Chapter 7. Why Is It So Hard to Learn to Program?

Mark Guzdial

Most of the topics in this book—the best ways to develop software, the costs of developing software, what communications facilitate programming—revolve in some way around programmers. But it’s hard even to become a programmer in the first place. Few people try to enter the field, and even fewer succeed. In this chapter, we ask why it’s so hard to learn to program.

Whether we need to develop more programmers at this moment is a point of dispute. The United States Bureau of Labor Statistics recently predicted an enormous demand for computing professionals. According to the November 2008 report [Association 2008], the demand for “IT Professionals” from 2006–2016 will be twice the growth rate of the rest of the workforce. The updated estimate of November 2009 said: “‘Computer and mathematical’ occupations are the fastest growing occupational cluster within the fastest growing major occupational group” [Consortium 2010]. But what does “IT Professional” mean? A “computer and mathematical” occupation? The experience of many newly unemployed IT workers, especially during the current downturn, suggests that maybe there are too many programmers in the United States today [Rampell 2010].

Although it may not be clear whether we need more programmers, it is clear that many start down the path of programming and fail early. Rumors of high failure rates in introductory computing courses (typically referred to as “CS1” in reference to an early curriculum standards report) are common in the literature and in hallway discussions at conferences such as the ACM Special Interest Group in Computer Science Education (SIGCSE) Symposium. Jens Bennedsen and Michael Caspersen made the first reasonable attempt to find out what failure rates really look like [Bennedsen and Caspersen 2007]. They asked for data from faculty around the world via several computer science (CS) educator mailing lists. Sixty-three institutions provided their failure rates in introductory courses, which means that these data are self-selected and self-reported (e.g., schools with really embarrassing results may have chosen not to participate, or to lie, and the results can be skewed because the sampling was not random). Overall, 30% of students fail or withdraw from the first course, with higher rates in colleges than universities (40% versus 30%). Thus, we have indications that roughly one out of every three students who start a CS1 course, around the world in all kinds of institutions, fails or gives up. Why is that?

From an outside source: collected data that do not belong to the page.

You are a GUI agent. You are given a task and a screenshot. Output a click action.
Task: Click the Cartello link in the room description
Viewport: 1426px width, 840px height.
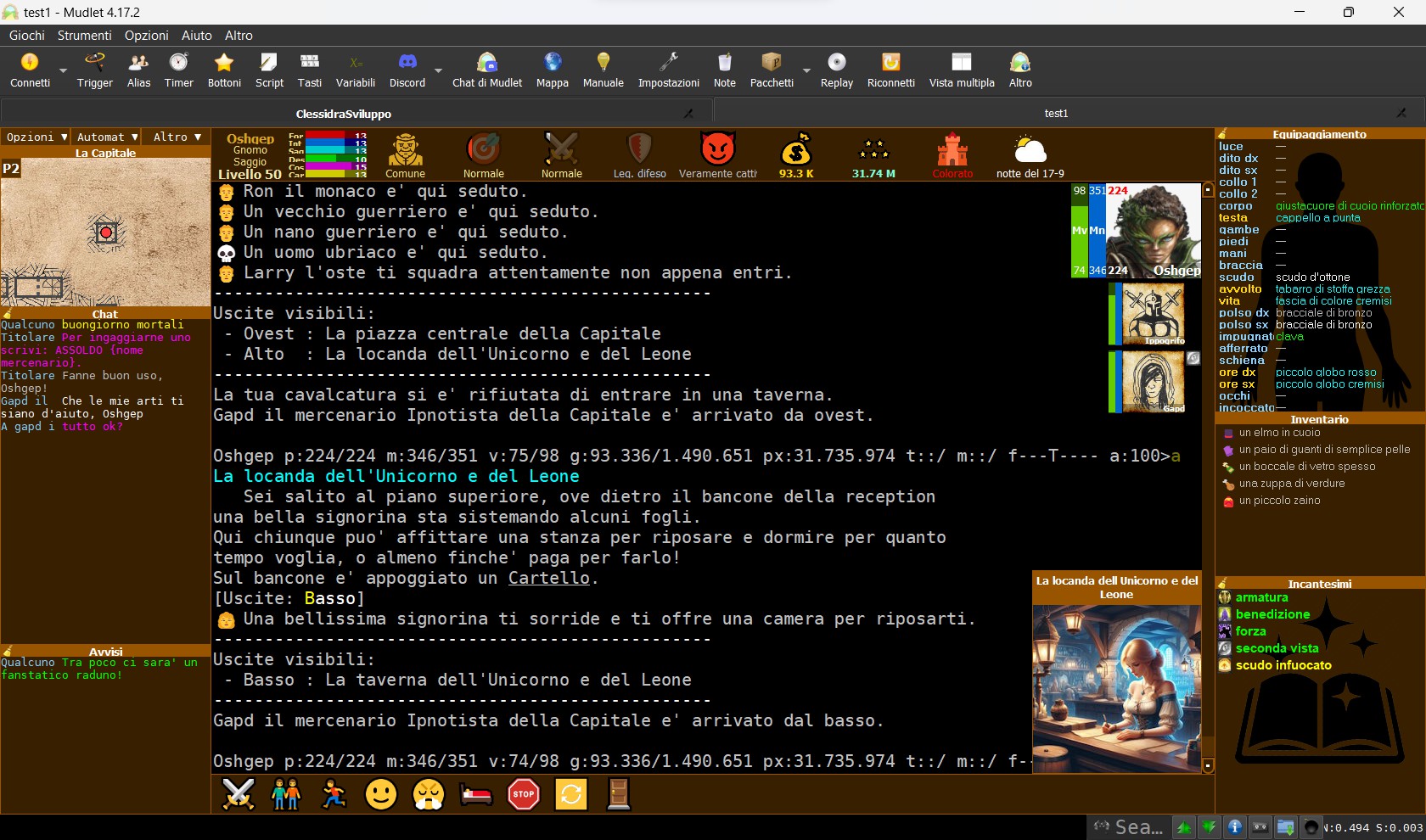coord(548,578)
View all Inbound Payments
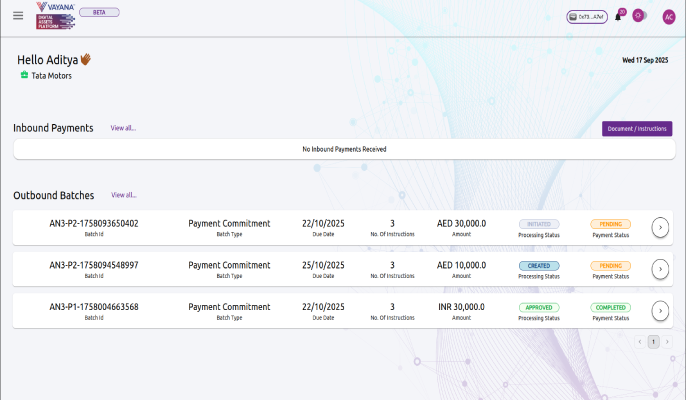Viewport: 686px width, 400px height. [x=123, y=129]
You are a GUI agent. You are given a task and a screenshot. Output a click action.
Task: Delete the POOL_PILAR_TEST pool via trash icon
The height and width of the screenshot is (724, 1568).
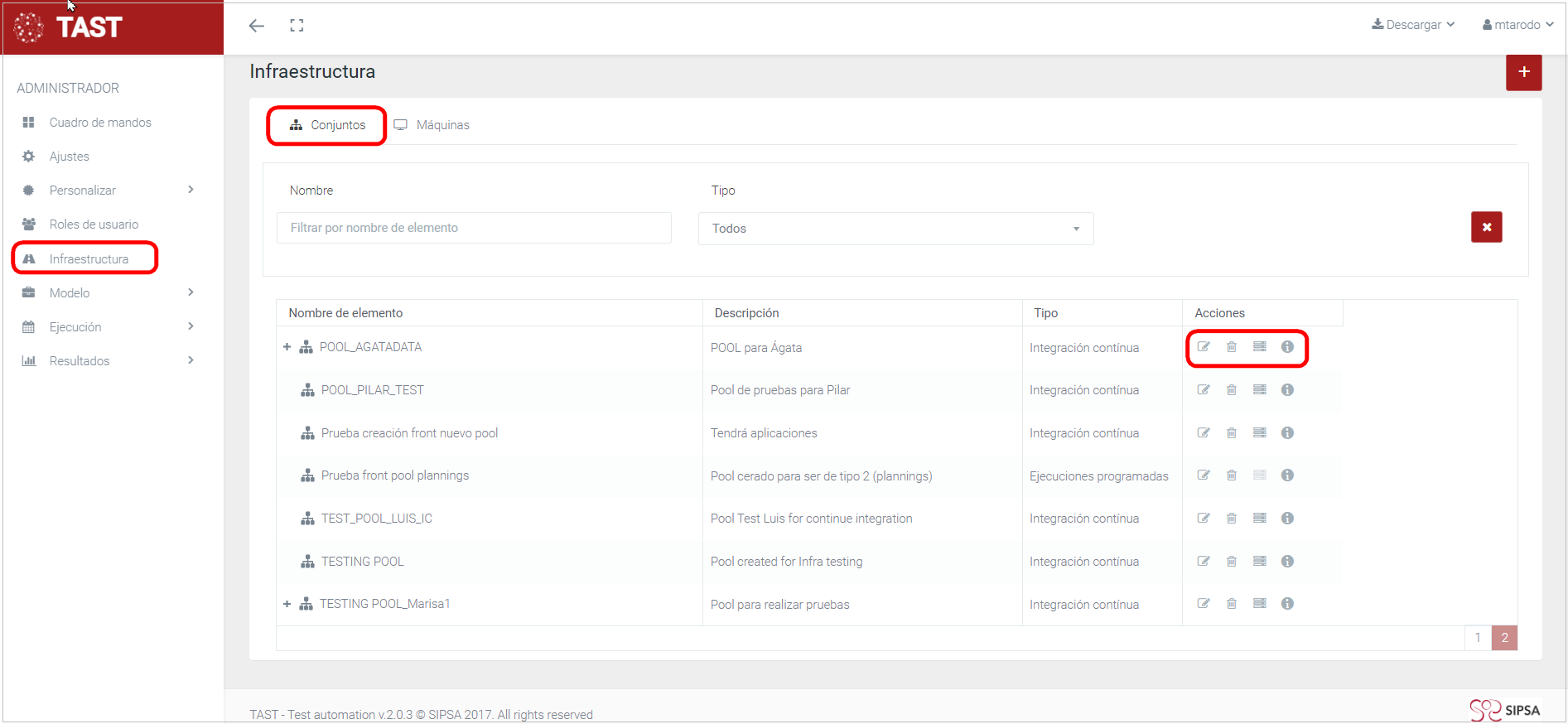point(1232,390)
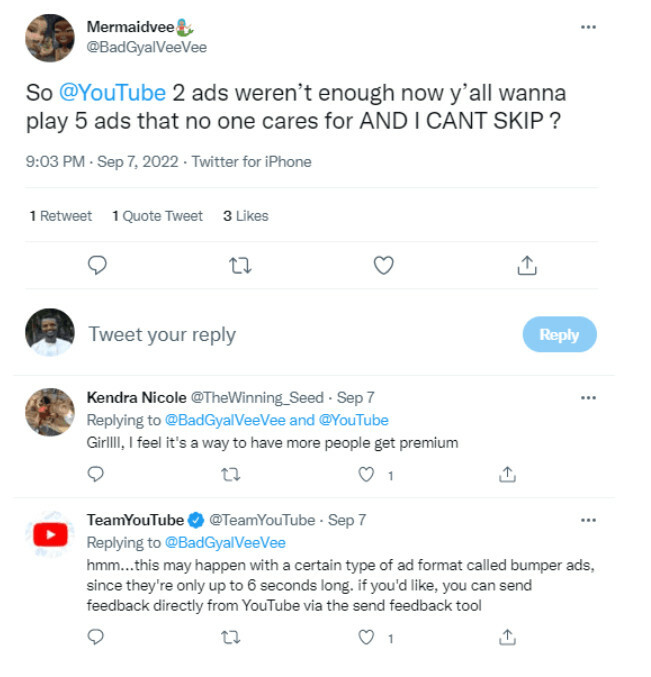The height and width of the screenshot is (677, 651).
Task: Like the main tweet about YouTube ads
Action: click(383, 265)
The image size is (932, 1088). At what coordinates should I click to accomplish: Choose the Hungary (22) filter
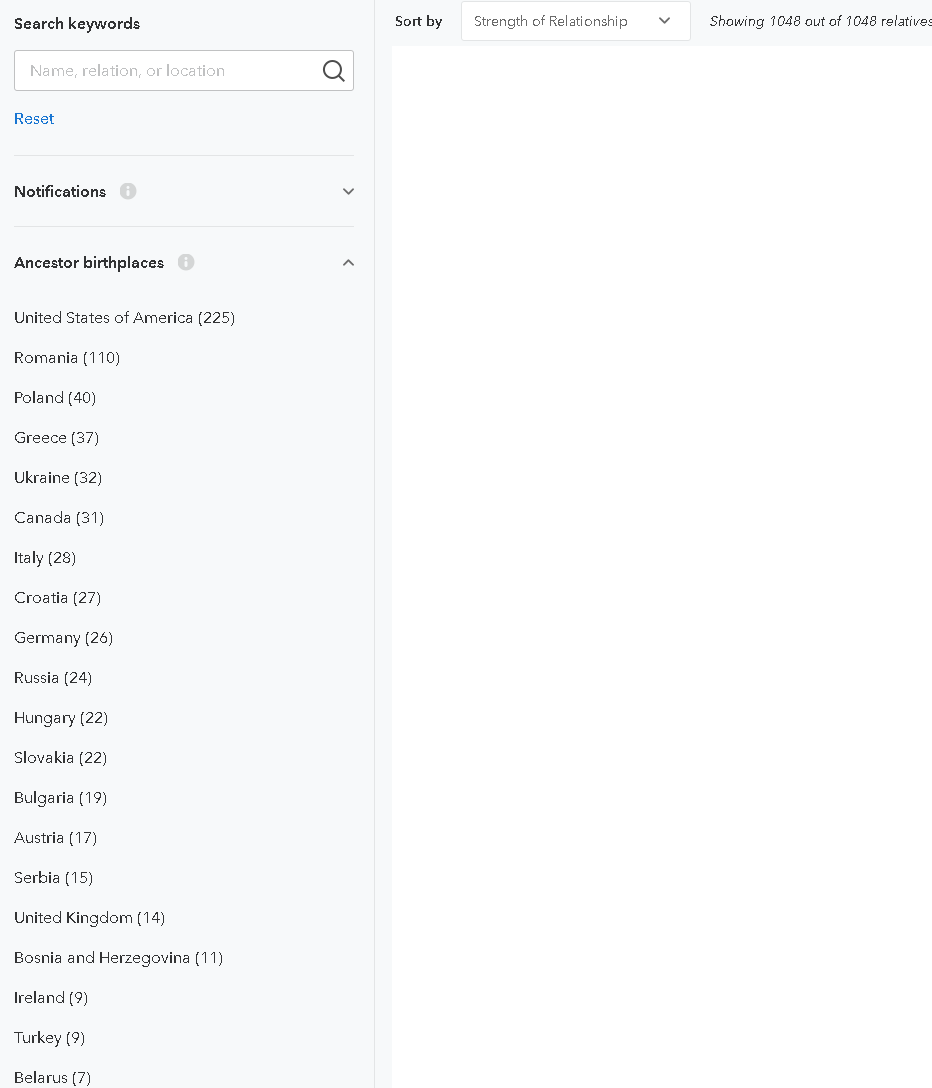(61, 718)
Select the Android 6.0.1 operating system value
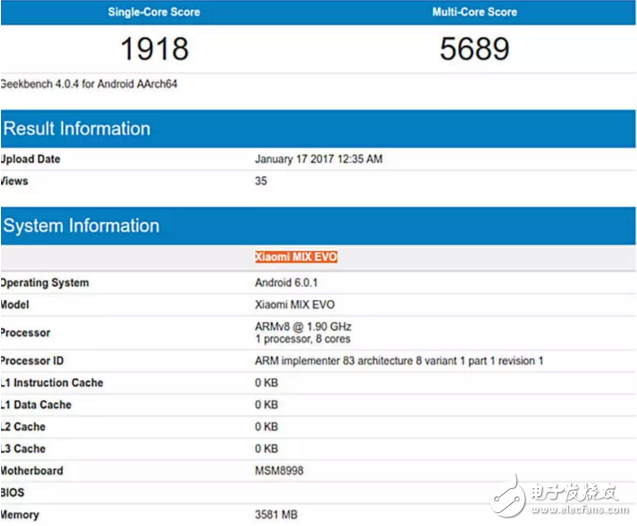The image size is (637, 526). click(x=288, y=283)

The Bennedsen and Caspersen results report success or failure in taking a class. A CS1 teacher’s criteria aren’t the only possible definition of success, however. There are many programmers who never took a course at all, yet are successful. So we first need to establish that students really do have a hard time learning programming, apart from the evidence of grades. If we can establish that, the next question is, “Why?” Is programming an unnatural activity? Could programming be made easier in a different form? Could programming be taught in a different way that makes learning easier? Or maybe we just have no idea how to actually measure what students know about programming.